24 April 2016

The business of America is lobbying

Broken at the top is a recent Oxfam report which, amongst other findings, reports that:
  • From 2008-2014 the 50 largest US companies collectively received $27 in federal loans, loan guarantees and bailouts for every $1 they paid in federal taxes.

  • From 2008-2014 these 50 companies spent approximately $2.6 billion on lobbying while receiving nearly $11.2 trillion in federal loans, loan guarantees and bailouts.  

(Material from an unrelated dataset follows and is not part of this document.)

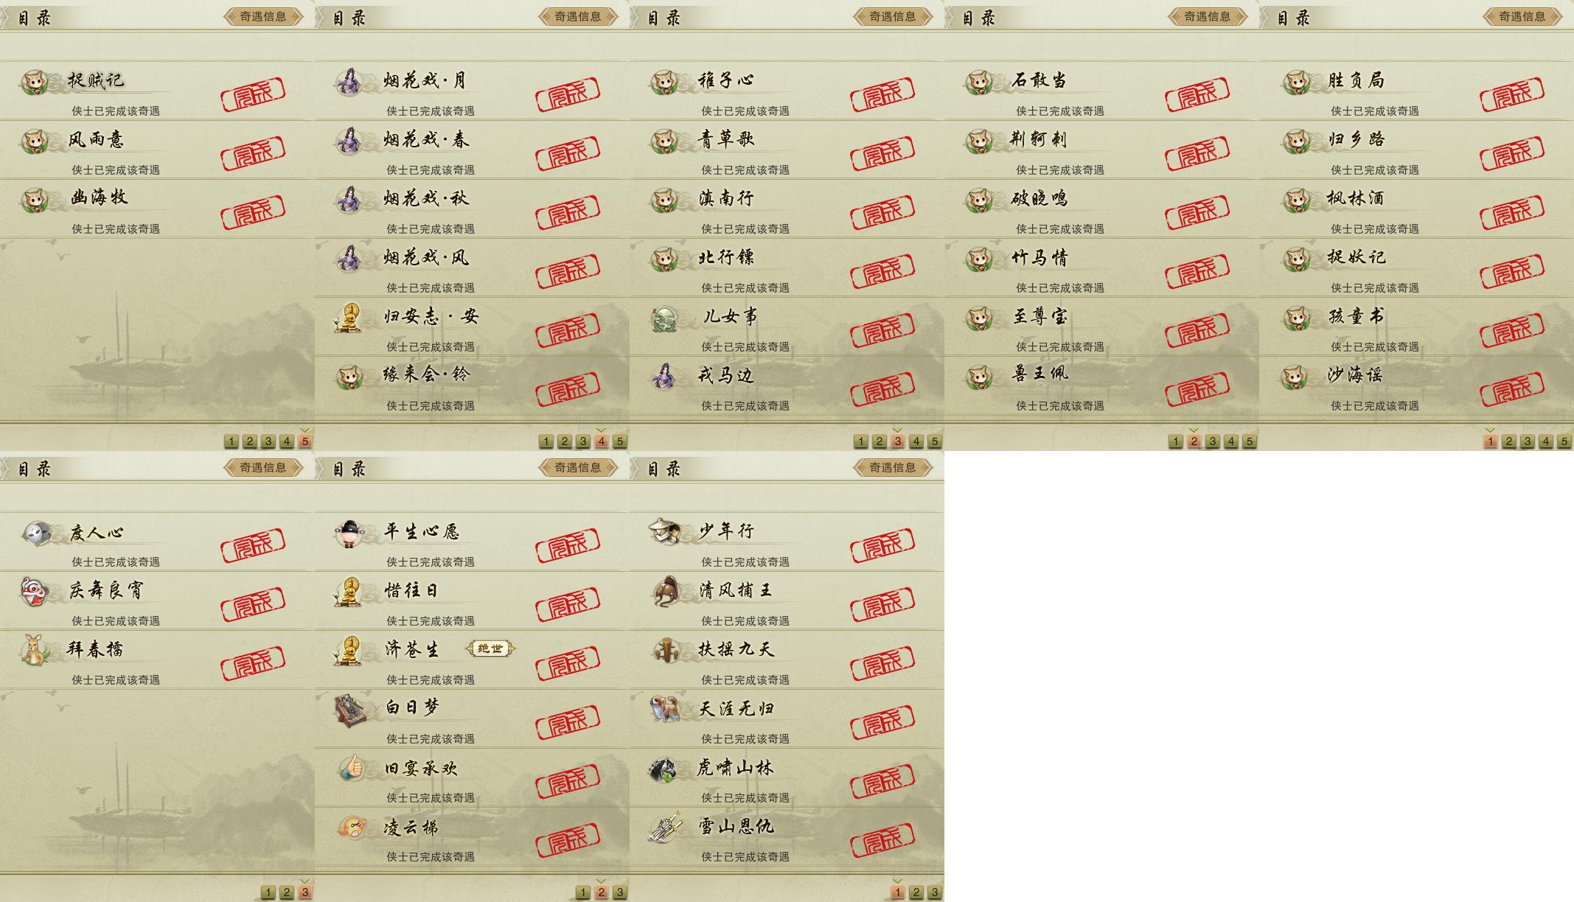
Task: Click the cat icon next to 捉贼记
Action: [35, 81]
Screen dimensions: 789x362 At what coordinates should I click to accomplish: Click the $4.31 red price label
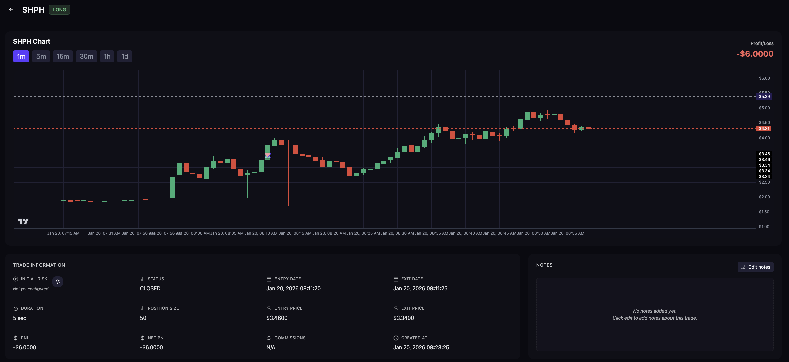coord(764,129)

  • For every $1 spent on lobbying, these 50 companies collectively received $130 in tax breaks and more than $4,000 in federal loans, loan guarantees and bailouts. Broken at the top, Oxfam, 14 April  
When I talk about Social Policy Bonds I usually emphasise their efficiency. But they have another great advantage: transparency. Expressing policy in terms of targeted outcomes does mean that ordinary people can follow what’s going on - in contrast to the current system. So if society as a whole wanted to subsidise the largest, wealthiest corporations in the land, then we could do so, and we’d be doing so with our eyes open. But if, as seems likely, people would rather see society's scarce resources channelled into helping the most disadvantaged amongst us, then we could issue Social Policy Bonds targeting for improvement broad indicators of our citizens' basic well-being. Health, for instance, or literacy and other basic educational goals.

These are outcomes that are meaningful to ordinary people. Which means we could all participate in the policymaking process. This would be a huge improvement over the current system, which is - deliberately or not - made so obscure that the only people who can follow it closely are those whose ultimate sources of funding are the already wealthy.